Angka tersebut berasal dari dana yang telah disetorkan para calon jamaah untuk keberangkatan ibadah umrah. Namun hingga saat ini, para jamaah disebut belum diberangkatkan dan belum menerima layanan maupun hak-hak sebagaimana yang dijanjikan.
Berdasarkan hasil verifikasi Tim Pendamping Korban Anisa Berkah Wisata, total kerugian yang berhasil didata mencapai Rp15.160.618.500.
Kasus tersebut kini masih dalam proses penyelidikan di Polres Pamekasan.

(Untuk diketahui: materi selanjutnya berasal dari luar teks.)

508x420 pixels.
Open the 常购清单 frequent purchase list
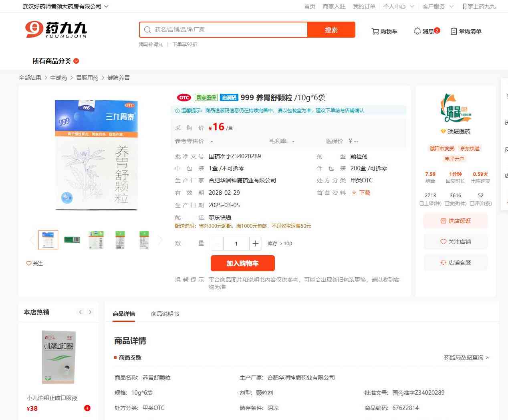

Penanganan perkara terus berjalan menyusul penangkapan Anisa yang diduga terkait dalam kasus tersebut.
Tim pendamping korban berharap aparat kepolisian dapat mengungkap secara menyeluruh aliran dana yang berasal dari para jamaah serta menelusuri kemungkinan adanya pihak lain yang terlibat.
Selain itu, aparat penegak hukum juga didorong untuk mengusut perkara secara transparan agar para korban memperoleh kepastian hukum dan keadilan.
Diduga Langgar Aturan Penyelenggaraan Umrah
Pendamping hukum korban, Sulaisi Abdurrazaq, menilai penghimpunan dana jamaah dan penyelenggaraan perjalanan umrah tanpa izin resmi sebagai Penyelenggara Perjalanan Ibadah Umrah (PPIU) merupakan tindakan yang bertentangan dengan ketentuan hukum.
Menurutnya, perbuatan tersebut dapat dikenakan sanksi pidana sebagaimana diatur dalam Undang-Undang Nomor 8 Tahun 2019 tentang Penyelenggaraan Ibadah Haji dan Umrah.
Meski demikian, proses pembuktian dan penetapan unsur pidana sepenuhnya menjadi kewenangan aparat penegak hukum yang saat ini tengah menangani perkara tersebut.
Korban Minta Hak Dipulihkan
Tim pendamping korban menyatakan akan terus mengawal proses hukum hingga seluruh fakta dalam kasus tersebut terungkap.
Mereka juga berharap hak-hak para jamaah yang telah menyetorkan dana dapat dipulihkan sesuai ketentuan hukum yang berlaku.
“Perjuangan untuk memperoleh keadilan bagi para korban akan terus kami lakukan hingga seluruh fakta terungkap dan hak-hak jamaah dipulihkan sesuai hukum yang berlaku,” tegas Sulaisi Abdurrazaq, Minggu (7/6/2026).
Masyarakat Diimbau Cek Legalitas Travel Umrah
Di tengah proses hukum yang berjalan, masyarakat juga diingatkan untuk lebih berhati-hati saat memilih biro perjalanan umrah.
Calon jamaah diminta memastikan legalitas penyelenggara perjalanan sebelum melakukan pembayaran serta tidak mudah tergiur dengan penawaran paket umrah berbiaya murah yang tidak masuk akal.
Langkah tersebut dinilai penting untuk meminimalkan risiko kerugian dan memastikan perjalanan ibadah berlangsung melalui penyelenggara yang memiliki izin resmi.